An anonymous reader writes "Two sysadmins in Australia are set to get sued by the music industry after the federal court ruled that Melissa Ong and Ryan Briggs did ignore calls to remove Web sites that were in breach of copyright. All major music labels in the country have banded together to take action against the duo's employer Swiftel, an ISP which allegedly hosted BitTorrent file-sharing hubs (which contained pirated music etc)."

10 of 373 comments (clear)

  1. This just in... information is free by nokilli · · Score: 5, Interesting

    Don't mean to sound like a pot-smoking hippie here but it is simply the truth.

    What do the BitTorrent file-sharing hubs do in response? Buy a little time shuffling across different portnums until the fix is in to support tunneling protocols, that's what. There may be a limited number of port numbers, but there are literally an infinite number of ways of translating one sequence of bytes into another sequence of bytes.

    BitTorrent over a gaming port. Why not? You gonna block gaming ports? Have fun at the support desk.

    Swiftel, et al, responds by investing massive amounts of resources in detecting the protocol in real-time, so as to differentiate gaming use from BitTorrent goodness, and wins.

    For a day.

    The response that encrypts the stream, stegonographically, arrives a day later.

    By putting up obstacles you only feed innovation. The tunneling protocol is going to consume more bandwidth of course, so now everybody is going to be thinking about how to compress the stream even further than it already has been.

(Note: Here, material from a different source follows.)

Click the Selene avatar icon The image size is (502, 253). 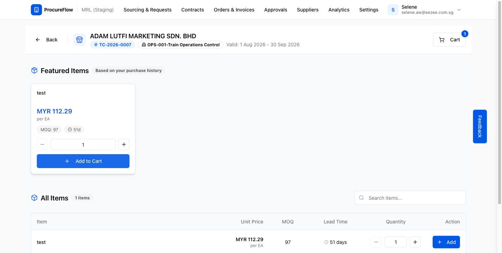(x=393, y=10)
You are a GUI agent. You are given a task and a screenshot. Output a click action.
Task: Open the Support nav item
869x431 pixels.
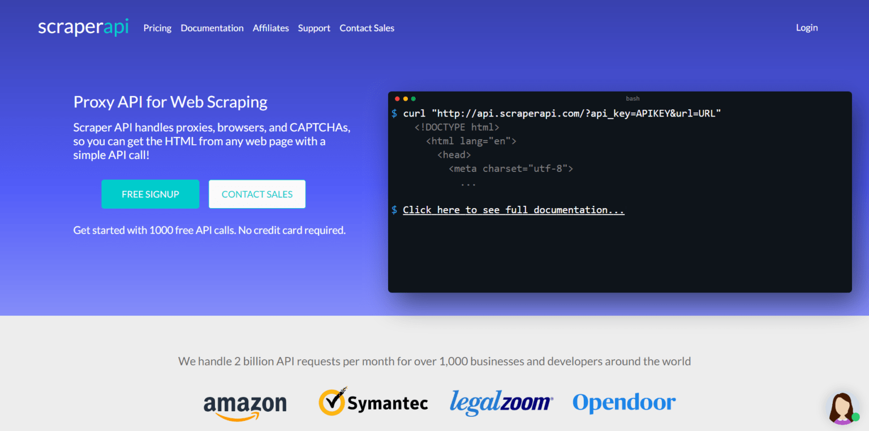pyautogui.click(x=314, y=28)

    By putting up barriers, the censors only provide the incentive to create new technologies to overcome them. Create distributed systems that allow trusted peers to authenticate with one another. Verify the quality of content being requested. Allow for protocols that defeat sniffing and snooping, possibly by making it so that existing protocols must be scrapped.

    Swiftel, China and the MPAA are doomed to fight this war forever, losing all the way, because essentially they are playing the role of adversity while the peers are playing the role of biological organisms.

    Adversity fuels life.

    Swiftel, China and the MPAA are fueling piracy.

    It's a beautiful day. Why? Because this shit is FUN.

    Bring it on, and thank you.

    1. Re:This just in... information is free by A+beautiful+mind · · Score: 4, Interesting

      I don't want to sound "i told ya!!", but piracy is an uphill battle for the music and movie industry, because of one piece of technicality Bruce Schneier is always so fond of pointing out (rightly so): you cannot stop copying digital data if you can read it.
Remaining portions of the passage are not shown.